Un film di una mezz’ora racchiuso tra due palloncini rossi che volano in cielo e nulla più, avvolto in un vuoto statico-emotivo ridondante simile a un incubo di altri 80 minuti: che può piacere a livello di idea ma anche stancare presto. 

A meno che non ci si innamori pazzamente dell’idea di fondo, decidendo che tutto il resto può anche non esistere. È una scelta che qualche fan legittimamente può fare, ma da questa prospettiva Silent Night si guarda come una lectio magistralis universitaria e non come un action movie. 

Forse anche chi è in cerca di un dolby digital applaudirà il tech demo sonoro offerto dal film, magari sfoggiandolo con gli amici per una serata. Per gli altri c’è molto di meglio in giro, e il meglio viene in gran parte dallo stesso regista di questa pellicola. 
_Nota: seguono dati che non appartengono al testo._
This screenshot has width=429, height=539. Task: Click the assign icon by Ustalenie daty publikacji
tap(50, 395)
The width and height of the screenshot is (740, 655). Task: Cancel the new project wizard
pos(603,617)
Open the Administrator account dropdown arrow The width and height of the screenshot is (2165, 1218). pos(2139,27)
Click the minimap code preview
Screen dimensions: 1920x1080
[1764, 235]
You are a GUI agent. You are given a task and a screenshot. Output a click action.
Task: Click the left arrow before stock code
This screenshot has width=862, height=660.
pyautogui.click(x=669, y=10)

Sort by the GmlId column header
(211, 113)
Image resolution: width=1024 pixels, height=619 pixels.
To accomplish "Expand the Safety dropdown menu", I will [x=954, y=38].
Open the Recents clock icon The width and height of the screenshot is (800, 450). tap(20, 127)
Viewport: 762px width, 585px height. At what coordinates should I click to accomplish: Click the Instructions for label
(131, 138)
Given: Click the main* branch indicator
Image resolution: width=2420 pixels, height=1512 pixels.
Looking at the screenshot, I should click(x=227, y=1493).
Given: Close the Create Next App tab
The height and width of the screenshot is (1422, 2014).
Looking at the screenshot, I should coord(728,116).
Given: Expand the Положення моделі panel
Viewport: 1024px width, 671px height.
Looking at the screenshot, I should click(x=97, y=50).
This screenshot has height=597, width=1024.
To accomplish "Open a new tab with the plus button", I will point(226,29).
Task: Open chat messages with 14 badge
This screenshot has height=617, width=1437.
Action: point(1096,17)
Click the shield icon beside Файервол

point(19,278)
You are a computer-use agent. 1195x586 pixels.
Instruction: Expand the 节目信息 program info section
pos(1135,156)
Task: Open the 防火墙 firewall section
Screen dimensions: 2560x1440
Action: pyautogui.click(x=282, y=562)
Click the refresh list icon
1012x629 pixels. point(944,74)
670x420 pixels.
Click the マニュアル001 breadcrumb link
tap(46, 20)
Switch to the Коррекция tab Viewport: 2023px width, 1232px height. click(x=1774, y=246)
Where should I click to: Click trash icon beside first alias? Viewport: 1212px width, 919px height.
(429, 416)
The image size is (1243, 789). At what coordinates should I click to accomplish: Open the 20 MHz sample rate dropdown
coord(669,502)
È bello che John Woo, in qualsiasi forma, continui ancora a scrivere la storia degli action movie.

È sempre bello trovarlo anche lontano da The killer, Red Cliff e gli altri blockbuster, magari pure in progetti piccoli o un po’ maldestri come La congiura della pietra nera, Paycheck o  questo Silent Night

Silent Night “è bello, ma non balla”.